== Texte proposé ==
-----

Tel est par exemple le cas de la démarcation entre droit d'établissement et L.P.S. Bien que les " troisièmes directives " aient eu pour effet de rapprocher les règles de contrôle et les conditions d'exercice des activités d'assurance en libre établissement et en L.P.S., des différences subsistent (procédure de notification, désignation d'un mandataire ou d'un représentant-sinistre, fiscalité des cotisations, moyens de contrôle et de sanction du pays d'accueil...) qui expliquent le maintien d'une distinction entre les deux régimes.

Une différence essentielle réside dans le caractère temporaire de l'activité de L.P.S. qui est autorisée en vertu de l'article 60 du traité du 25 mars 1957 dont le troisième alinéa dispose que le prestataire peut, pour l'exécution de sa prestation, exercer à " titre temporaire " son activité dans le pays où la prestation est fournie. Selon la jurisprudence de la Cour de justice, le caractère temporaire de la prestation doit s'apprécier par sa durée, sa fréquence, sa périodicité et sa continuité 260( * ) . Or ces éléments sont parfois insuffisants à séparer de façon nette L.P.S. et établissement car, comme l'admet la Commission dans un projet de communication interprétative du 10 octobre 1997 : " La frontière entre les deux notions de prestation de services et de liberté d'établissement n'est pas toujours facile à tracer. Certaines situations s'avèrent en effet difficiles à classer, en particulier lorsque l'entreprise d'assurance se sert, pour l'exercice de ses activités d'assurance, d'une infrastructure permanente dans l'Etat membre de la prestation. Il s'agit notamment des cas suivants : a) Recours à des intermédiaires indépendants ; b) Présence permanente du propre personnel de l'établissement ".

-----

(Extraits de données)
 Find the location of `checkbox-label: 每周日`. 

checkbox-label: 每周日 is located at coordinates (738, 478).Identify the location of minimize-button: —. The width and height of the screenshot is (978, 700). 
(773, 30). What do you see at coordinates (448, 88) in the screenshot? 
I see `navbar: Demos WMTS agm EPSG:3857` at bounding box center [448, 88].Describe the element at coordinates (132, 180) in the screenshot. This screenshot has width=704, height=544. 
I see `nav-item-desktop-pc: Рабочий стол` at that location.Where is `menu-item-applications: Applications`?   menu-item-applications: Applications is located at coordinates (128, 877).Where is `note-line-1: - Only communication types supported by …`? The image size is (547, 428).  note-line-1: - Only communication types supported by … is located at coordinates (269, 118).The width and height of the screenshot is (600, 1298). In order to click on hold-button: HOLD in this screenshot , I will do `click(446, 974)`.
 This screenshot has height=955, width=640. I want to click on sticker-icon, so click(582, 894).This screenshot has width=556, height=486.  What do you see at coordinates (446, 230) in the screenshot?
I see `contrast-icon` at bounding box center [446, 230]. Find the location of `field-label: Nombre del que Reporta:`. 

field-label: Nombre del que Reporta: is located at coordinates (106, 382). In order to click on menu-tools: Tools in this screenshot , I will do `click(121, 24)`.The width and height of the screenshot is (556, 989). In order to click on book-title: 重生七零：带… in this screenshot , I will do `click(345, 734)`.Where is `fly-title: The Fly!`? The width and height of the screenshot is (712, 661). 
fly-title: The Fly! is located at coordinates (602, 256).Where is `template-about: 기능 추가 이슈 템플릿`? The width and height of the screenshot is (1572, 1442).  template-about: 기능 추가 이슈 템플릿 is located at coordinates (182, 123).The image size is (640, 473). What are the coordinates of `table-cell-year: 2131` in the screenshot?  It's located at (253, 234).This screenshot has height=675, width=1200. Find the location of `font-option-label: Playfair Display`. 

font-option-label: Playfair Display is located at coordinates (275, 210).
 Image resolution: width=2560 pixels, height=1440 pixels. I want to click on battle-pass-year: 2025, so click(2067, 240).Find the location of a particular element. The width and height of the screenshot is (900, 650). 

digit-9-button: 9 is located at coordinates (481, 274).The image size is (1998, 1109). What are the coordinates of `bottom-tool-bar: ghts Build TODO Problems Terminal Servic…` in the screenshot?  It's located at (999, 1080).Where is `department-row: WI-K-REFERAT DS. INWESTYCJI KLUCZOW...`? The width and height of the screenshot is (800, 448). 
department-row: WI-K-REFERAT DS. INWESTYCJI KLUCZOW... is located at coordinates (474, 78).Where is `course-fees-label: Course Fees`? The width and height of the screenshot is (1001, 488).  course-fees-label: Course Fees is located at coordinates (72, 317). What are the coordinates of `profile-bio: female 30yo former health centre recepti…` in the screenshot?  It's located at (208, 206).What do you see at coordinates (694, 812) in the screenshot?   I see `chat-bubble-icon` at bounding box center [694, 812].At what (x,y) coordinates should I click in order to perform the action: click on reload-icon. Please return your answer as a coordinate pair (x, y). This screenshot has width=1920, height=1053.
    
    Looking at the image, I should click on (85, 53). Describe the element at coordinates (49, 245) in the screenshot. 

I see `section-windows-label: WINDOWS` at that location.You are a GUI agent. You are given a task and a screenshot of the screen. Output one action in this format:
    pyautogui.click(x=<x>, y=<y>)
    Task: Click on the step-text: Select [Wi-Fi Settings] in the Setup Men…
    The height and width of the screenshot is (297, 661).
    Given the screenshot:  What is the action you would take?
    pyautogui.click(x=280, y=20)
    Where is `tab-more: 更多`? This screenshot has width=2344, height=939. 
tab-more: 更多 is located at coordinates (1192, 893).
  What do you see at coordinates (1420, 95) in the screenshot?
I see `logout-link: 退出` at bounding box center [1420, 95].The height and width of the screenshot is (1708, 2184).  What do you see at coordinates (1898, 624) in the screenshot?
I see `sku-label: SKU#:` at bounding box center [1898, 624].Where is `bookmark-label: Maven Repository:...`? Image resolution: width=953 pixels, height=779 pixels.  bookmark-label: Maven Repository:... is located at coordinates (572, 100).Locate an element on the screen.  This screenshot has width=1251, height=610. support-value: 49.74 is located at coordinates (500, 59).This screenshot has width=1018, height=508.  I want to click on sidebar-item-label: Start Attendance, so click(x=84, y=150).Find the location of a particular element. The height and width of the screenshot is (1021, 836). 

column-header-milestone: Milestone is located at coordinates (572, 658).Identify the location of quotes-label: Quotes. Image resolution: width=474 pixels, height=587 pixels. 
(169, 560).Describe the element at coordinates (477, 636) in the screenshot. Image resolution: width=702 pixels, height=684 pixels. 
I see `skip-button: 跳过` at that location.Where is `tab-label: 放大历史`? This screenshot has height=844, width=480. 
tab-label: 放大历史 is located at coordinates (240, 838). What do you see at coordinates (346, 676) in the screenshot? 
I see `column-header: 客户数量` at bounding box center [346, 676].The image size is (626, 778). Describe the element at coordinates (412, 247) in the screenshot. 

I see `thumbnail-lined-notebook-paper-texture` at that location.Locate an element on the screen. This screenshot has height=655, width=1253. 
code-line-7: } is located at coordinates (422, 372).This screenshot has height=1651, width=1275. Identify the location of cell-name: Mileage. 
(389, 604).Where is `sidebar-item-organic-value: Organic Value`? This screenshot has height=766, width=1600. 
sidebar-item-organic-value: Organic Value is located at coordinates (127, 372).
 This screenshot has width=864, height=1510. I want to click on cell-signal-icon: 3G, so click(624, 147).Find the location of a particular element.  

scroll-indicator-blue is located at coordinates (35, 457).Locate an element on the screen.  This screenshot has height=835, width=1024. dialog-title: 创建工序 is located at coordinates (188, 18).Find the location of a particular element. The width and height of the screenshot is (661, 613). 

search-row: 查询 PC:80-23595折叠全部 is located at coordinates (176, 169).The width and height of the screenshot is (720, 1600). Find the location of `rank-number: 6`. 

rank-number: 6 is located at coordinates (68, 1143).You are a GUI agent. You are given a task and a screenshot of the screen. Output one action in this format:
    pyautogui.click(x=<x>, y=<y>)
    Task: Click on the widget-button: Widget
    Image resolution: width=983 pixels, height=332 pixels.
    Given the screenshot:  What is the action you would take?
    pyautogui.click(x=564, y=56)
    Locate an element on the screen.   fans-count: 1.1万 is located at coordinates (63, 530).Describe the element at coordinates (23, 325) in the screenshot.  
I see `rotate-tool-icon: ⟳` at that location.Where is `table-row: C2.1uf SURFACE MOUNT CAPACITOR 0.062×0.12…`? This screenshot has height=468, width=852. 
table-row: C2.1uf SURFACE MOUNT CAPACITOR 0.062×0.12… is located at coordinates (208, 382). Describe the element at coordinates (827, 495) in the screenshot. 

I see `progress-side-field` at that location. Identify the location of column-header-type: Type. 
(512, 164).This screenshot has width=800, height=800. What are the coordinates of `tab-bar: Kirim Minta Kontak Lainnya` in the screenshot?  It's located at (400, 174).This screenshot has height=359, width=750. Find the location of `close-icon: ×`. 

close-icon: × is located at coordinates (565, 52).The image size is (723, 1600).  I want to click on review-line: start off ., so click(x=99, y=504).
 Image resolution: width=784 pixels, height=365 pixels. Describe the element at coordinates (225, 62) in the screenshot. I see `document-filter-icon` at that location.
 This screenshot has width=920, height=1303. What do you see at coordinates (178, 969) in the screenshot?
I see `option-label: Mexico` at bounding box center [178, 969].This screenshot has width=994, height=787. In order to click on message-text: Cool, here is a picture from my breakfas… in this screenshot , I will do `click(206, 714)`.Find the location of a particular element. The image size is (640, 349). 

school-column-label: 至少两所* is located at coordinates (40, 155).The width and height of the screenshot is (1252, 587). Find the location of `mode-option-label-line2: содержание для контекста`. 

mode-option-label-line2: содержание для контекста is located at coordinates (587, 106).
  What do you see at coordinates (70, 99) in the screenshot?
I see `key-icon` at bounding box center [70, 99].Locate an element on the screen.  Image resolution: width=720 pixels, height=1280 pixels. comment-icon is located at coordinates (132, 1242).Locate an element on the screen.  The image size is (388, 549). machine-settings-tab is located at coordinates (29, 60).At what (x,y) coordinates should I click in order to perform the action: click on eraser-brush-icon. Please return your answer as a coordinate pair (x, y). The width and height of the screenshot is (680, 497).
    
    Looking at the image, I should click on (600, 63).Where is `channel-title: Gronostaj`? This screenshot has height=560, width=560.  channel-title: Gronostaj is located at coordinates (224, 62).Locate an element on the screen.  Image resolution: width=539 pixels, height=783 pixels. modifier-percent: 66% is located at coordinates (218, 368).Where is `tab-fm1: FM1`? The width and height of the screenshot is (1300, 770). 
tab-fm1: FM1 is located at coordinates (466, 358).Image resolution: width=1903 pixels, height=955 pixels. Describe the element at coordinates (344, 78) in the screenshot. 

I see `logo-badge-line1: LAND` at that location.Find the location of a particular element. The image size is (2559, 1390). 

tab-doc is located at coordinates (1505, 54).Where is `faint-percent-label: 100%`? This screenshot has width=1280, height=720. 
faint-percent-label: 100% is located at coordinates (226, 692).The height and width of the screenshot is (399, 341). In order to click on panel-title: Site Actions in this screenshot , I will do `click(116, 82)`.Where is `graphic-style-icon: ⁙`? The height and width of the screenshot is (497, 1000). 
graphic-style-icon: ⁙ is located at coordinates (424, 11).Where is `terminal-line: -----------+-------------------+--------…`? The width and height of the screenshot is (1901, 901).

-----

== Travail demandé ==
1) D'après le texte sur le droit d'établissement et la L.P.S., par quels critères la Cour de justice apprécie-t-elle le caractère temporaire de la prestation ?
2) Recopiez, dans le texte sur le droit d'établissement et la L.P.S., le passage qui commence par « Tel est par » et se poursuit jusqu'à « les deux régimes. ».
3) Reprenez le texte sur le droit d'établissement et la L.P.S. là où il s'arrête, et rédigez-en la suite.

== Réponses attendues ==
1) Par sa durée, sa fréquence, sa périodicité et sa continuité.

2)
Tel est par exemple le cas de la démarcation entre droit d'établissement et L.P.S. Bien que les " troisièmes directives " aient eu pour effet de rapprocher les règles de contrôle et les conditions d'exercice des activités d'assurance en libre établissement et en L.P.S., des différences subsistent (procédure de notification, désignation d'un mandataire ou d'un représentant-sinistre, fiscalité des cotisations, moyens de contrôle et de sanction du pays d'accueil...) qui expliquent le maintien d'une distinction entre les deux régimes.

3)
Certains opérateurs estiment que l'incertitude pesant sur la distinction entre les deux régimes est un frein à leurs activités transfrontalières dans la mesure où elle pourrait les conduire à un exercice illégal involontaire de leur activité.

Dans un registre voisin, se pose la question des divergences de qualification du démarchage publicitaire transfrontalier, certains Etats membres assimilant en effet ce type de publicité à une activité de L.P.S. et ce à l'opposé de la position de la Commission qui estime que " toute forme de publicité par quelque moyen que ce soit n'est pas soumise à la procédure de notification visée aux articles 34 et suivants des " troisièmes directives" ".

L'interprétation de la notion d'intérêt général est une autre source d'incertitude.

Dans ses arrêts précités du 4 décembre 1986, la Cour de justice, après avoir souligné que la liberté de prestation de services est " un principe fondamental du traité ", a précisé que l'exercice de ce principe pouvait néanmoins, en raison de la spécificité de certaines prestations, être soumis à des contraintes non discriminatoires et proportionnées " justifiées par l'intérêt général ". La Cour a considéré qu'il y avait dans la couverture des risques de masse, des intérêts légitimes dignes de protection et susceptibles de justifier des sujétions à l'encontre des prestataires.

La notion d'intérêt général apparaît à plusieurs reprises dans les " troisièmes directives ", par exemple en matière d'agrément d'une succursale, de contenu des contrats d'assurance (qui doivent respecter les dispositions d'intérêt général dans l'Etat du risque ou de l'engagement) et dans le cadre de certaines assurances maladie, etc.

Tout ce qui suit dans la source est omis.